递归斐波那契算法的空间复杂度是多少？ [英] What is the space complexity of a recursive fibonacci algorithm?

问题描述

这是Craning the Coding Interview（第5版）中Fibonacci序列的递归实现

This is the recursive implementation of the Fibonacci sequence from Cracking the Coding Interview (5th Edition)

int fibonacci(int i) {
       if(i == 0) return 0;
       if(i == 1) return 1;
       return fibonacci(i-1) + fibonaci(i-2);
}

观看有关此算法时间复杂度的视频后，Fibonacci时间复杂度，我现在明白为什么这个算法在O中运行（2 ⁿ ）。然而，我正在努力分析空间复杂性。

After watching the video on the time complexity of this algorithm, Fibonacci Time Complexity, I now understand why this algorithm runs in O(2ⁿ). However I am struggling with analyzing the space complexity.

我在线查看并对此有疑问。

I looked online and had a question on this.

在这个Quora线程中，作者声明在你的情况下，你有n个堆栈帧f（n），f（n-1），f（n-2），...，f（1）和O（1 ）。你不会有2n堆栈帧吗？
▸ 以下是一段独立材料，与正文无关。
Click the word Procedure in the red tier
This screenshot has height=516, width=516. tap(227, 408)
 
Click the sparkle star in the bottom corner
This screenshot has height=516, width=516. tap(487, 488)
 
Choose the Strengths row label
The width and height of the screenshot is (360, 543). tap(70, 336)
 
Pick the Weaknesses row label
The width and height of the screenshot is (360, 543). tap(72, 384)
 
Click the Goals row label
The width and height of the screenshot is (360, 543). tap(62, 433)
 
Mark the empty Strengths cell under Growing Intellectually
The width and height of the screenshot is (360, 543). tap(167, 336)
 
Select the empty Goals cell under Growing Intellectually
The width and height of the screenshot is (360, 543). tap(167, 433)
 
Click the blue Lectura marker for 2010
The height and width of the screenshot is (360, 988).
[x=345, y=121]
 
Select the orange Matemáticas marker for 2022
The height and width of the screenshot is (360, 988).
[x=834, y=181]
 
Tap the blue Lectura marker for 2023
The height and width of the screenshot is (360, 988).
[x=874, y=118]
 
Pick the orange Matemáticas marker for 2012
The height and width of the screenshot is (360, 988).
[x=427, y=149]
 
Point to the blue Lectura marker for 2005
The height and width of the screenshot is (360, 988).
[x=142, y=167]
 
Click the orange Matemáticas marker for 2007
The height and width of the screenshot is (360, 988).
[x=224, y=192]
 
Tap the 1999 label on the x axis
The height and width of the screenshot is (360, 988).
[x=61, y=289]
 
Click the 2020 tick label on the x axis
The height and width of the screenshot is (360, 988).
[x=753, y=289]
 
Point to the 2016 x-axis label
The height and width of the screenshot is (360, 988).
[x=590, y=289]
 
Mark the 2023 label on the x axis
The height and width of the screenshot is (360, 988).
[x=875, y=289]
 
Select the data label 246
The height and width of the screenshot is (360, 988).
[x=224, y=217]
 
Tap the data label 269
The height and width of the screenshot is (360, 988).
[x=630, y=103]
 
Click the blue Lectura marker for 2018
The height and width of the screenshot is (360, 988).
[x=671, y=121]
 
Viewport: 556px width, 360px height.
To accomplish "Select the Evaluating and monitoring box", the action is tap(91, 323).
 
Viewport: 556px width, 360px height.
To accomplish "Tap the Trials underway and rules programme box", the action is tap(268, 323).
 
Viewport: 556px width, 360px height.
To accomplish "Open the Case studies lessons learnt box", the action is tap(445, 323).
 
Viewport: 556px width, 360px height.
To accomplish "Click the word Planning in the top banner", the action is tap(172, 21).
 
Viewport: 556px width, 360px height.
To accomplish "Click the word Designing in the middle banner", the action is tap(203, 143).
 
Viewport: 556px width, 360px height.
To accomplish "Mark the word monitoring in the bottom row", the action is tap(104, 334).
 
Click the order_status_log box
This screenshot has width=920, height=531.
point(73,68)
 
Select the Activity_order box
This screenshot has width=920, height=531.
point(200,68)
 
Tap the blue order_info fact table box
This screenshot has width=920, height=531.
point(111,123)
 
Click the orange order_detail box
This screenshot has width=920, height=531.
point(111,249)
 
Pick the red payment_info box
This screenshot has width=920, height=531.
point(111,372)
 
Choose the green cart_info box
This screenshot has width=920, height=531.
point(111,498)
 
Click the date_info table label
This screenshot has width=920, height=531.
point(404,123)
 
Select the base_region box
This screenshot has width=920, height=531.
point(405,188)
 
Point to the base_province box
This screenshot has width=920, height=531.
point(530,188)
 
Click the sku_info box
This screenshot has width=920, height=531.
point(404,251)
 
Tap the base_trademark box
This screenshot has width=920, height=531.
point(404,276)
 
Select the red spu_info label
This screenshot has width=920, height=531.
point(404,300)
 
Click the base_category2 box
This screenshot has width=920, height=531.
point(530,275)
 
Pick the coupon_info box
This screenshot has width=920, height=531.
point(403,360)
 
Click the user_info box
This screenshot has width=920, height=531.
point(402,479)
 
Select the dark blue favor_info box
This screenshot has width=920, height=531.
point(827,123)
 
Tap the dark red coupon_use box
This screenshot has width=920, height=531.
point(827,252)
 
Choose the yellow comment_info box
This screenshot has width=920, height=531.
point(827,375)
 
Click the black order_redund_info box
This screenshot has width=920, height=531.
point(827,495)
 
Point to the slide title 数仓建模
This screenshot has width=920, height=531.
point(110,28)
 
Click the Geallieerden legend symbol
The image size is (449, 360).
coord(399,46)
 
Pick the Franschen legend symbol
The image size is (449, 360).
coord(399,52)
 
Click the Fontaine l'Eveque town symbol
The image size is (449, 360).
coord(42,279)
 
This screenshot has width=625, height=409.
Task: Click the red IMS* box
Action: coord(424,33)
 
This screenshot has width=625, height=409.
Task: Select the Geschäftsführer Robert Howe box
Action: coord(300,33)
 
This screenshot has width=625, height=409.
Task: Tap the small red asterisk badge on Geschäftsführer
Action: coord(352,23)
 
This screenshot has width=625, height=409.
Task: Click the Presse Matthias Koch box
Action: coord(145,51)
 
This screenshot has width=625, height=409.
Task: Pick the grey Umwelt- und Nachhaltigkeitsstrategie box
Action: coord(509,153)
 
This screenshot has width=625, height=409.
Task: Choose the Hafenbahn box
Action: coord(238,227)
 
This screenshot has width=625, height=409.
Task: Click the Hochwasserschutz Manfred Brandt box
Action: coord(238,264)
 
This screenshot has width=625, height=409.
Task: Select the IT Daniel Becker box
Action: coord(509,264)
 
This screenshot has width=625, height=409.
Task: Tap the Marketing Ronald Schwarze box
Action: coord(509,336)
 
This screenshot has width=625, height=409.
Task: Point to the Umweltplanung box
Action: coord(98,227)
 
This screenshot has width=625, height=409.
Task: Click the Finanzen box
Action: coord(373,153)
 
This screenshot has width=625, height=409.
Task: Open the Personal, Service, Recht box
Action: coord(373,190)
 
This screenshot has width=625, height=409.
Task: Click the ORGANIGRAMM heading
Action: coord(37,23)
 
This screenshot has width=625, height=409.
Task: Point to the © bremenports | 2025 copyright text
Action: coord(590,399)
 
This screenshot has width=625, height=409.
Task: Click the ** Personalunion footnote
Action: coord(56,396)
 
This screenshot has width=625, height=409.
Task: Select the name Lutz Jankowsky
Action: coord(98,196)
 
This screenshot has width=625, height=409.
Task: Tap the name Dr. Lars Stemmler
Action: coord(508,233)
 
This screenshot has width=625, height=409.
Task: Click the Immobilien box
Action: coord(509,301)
说f（n-2）一帧将用于实际呼叫f（n-2），但是不会有来自f（n-1）的呼叫f（n-2）？

In this Quora thread, the author states that "In your case, you have n stack frames f(n), f(n-1), f(n-2), ..., f(1) and O(1)" . Wouldn't you have 2n stack frames? Say for f(n-2) One frame will be for the actual call f(n-2) but wouldn't there also be a call f(n-2) from f(n-1)?

推荐答案

如果其他人仍然感到困惑，请务必查看此Youtube视频，该视频讨论了生成Fibonacci序列的空间复杂性。 Fibonacci Space Complexity

If anyone else is still confused, be sure to check out this Youtube video that discusses the space complexity of generating the Fibonacci Sequence. Fibonacci Space Complexity

演示者非常清楚为什么空间复杂度为O（n），递归树的高度为n。

The presenter made it really clear why the space complexity was O(n), the height of the recursive tree is n.

这篇关于递归斐波那契算法的空间复杂度是多少？的文章就介绍到这了，希望我们推荐的答案对大家有所帮助，也希望大家多多支持IT屋！